如果命中，更新cache的属性。如果不命中，并且缓存并没满，那么需要添加新的缓存内容。如果因为缓存满了，那么需要将缓存中最先使用的缓存块移除缓存。

cacheProperty simulate(cache currentCache,cacheProperty property, unsigned long long address){
    //compute the size of the tag, 64 bit system
    int tagSize = 64-(property.b + property.s);
    unsigned long long tag = address >> (property.s + property.b);
    //use the tagSize to compute for the set index
    unsigned long long temp = address << (tagSize);
    unsigned long long setIndex = temp >> (tagSize + property.b);
    cacheSet set = currentCache.sets[setIndex];
    //loop through lines in the set
    int i = 0;
    int hit = 0;
    for (i = 0; i<property.E; i++){
        setLine currentLine = set.lines[i];
        //check if there is a hit
        if(checkHit(currentLine, tag) == 1){
            //if hit, update the staffs in the property
            property.hitNum+=1;
            int max = 0;
            hit = 1;
            max = findMax(set, property);
            currentCache.sets[setIndex].lines[i].usedCounter = currentCache.sets[setIndex].lines[max].usedCounter+1;
        }
    }
    if(hit == 0 && checkFull(set, property) == 1){
    //if not full then it is a miss, update the staffs in the property&set
        property.missNum+=1;
        int index = 0;
        index = findIndex(set, property);
        set.lines[index].tag = tag;
        set.lines[index].valid = 1;
        int max = 0;
        max = findMax(set, property);
        currentCache.sets[setIndex].lines[index].usedCounter = currentCache.sets[setIndex].lines[max].usedCounter+1;
    }else if(hit == 0){
        //evict, update the staffs in the property&set
        property.missNum+=1;
        property.evictionNum+=1;
        int evictIndex = 0;
        //find the evict line
        evictIndex = findEvict(set, property);
        set.lines[evictIndex].tag = tag;
        int max = 0;
        max = findMax(set, property);
        currentCache.sets[setIndex].lines[evictIndex].usedCounter = currentCache.sets[setIndex].lines[max].usedCounter+1;
    }
    return property;
}

当然最后需要些一个主函数来调用测试接口。
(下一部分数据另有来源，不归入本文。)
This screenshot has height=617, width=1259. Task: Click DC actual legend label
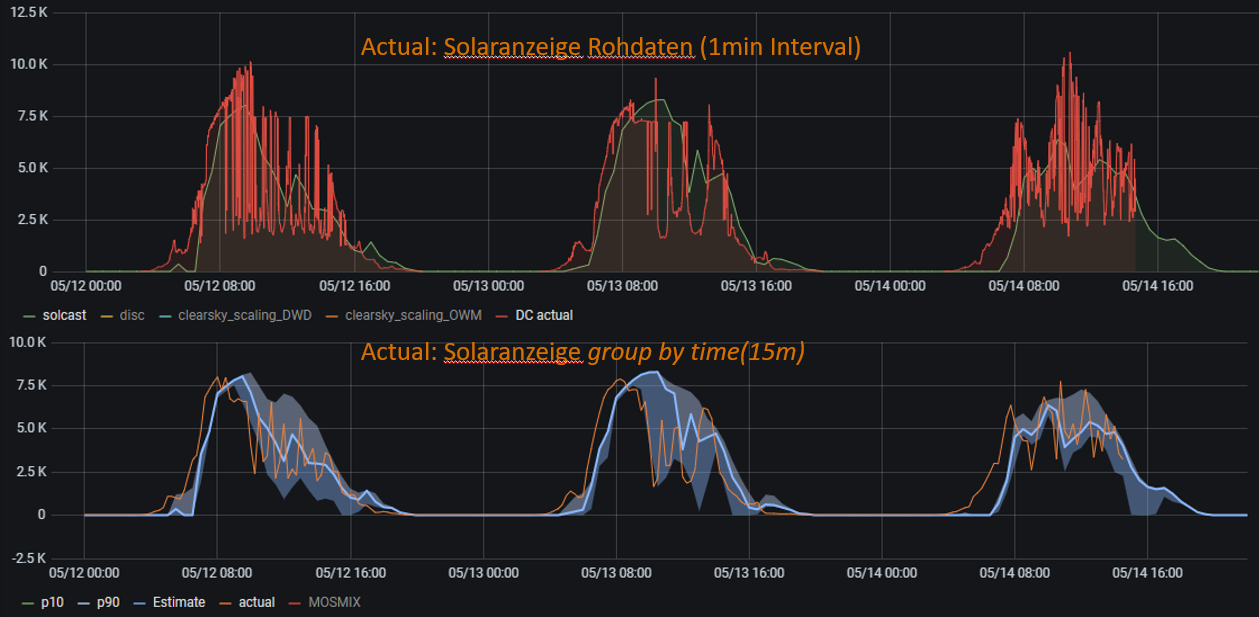click(543, 315)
这里关于trace文件。每一条对内存访问的记录格式是 [空格]操作符地址,大小，以 I 开头的是载入指令的记录，不算在内存访问中。

M 表示数据修改，需要一次载入 + 一次存储，也就是相当于两次访问
S 表示数据存储
L 表示数据载入
地址指的是一个 64 位的 16 进制内存地址
大小表示该操作内存访问的字节数

int main(int argc, char** argv)
{
    cache currentCache;
    cacheProperty property;
    //initiate the char to store the trace
    char* trace;
    char input;
    property.verbosity = 0;
    //parse input
    while( (input=getopt(argc,argv,"s:E:b:t:vh")) != -1)
    {
        switch(input){
        case 's':
            property.s = atoi(optarg);
            break;
        case 'E':
            property.E = atoi(optarg);
            break;
        case 'b':
            property.b = atoi(optarg);
            break;
        case 't':
            trace = optarg;
            break;
        case 'v':
            property.verbosity = 1;
            break;
        //help
        case 'h':
            printUsage();
            exit(0);
        default:
            printUsage();
            exit(-1);
        }
    }
    //compute S and B
    property.S = pow(2.0,property.s);
    property.B = pow(2.0,property.b);
    //initialize the cache
    currentCache = initiate(property.S, property.E);
    //initialize the counters
    property.missNum = 0;
    property.hitNum = 0;
    property.evictionNum = 0;
    //input file
    FILE *tmp;
    //wrap the trace into tmp
    char command;
    unsigned long long address;
    int size;
    tmp = fopen(trace, "r");
    while(fscanf(tmp, " %c %llx,%d", &command, &address, &size) == 3){
        switch(command){
            //just ignore I
            case 'I':
                break;
            case 'L':
                property = simulate(currentCache, property, address);
                break;
            case 'S':
                property = simulate(currentCache, property, address);
                break;
            //twice for M
            case 'M':
                property = simulate(currentCache, property, address);
                property = simulate(currentCache, property, address);	
                break;
            default:
                break;
        }
    }
    //print result
    printSummary(property.hitNum, property.missNum, property.evictionNum);
    fclose(tmp);
    return 0;
}

总结

先总结Part A部分。虽然并没有完全动手写这个代码，仅仅是参考分析他人的代码(主要是没看懂trace文件和不知道怎么调用接口)，但对于cache的操作，通过上面分析源码的含义并参考书中的知识，大致有了比较深刻的理解。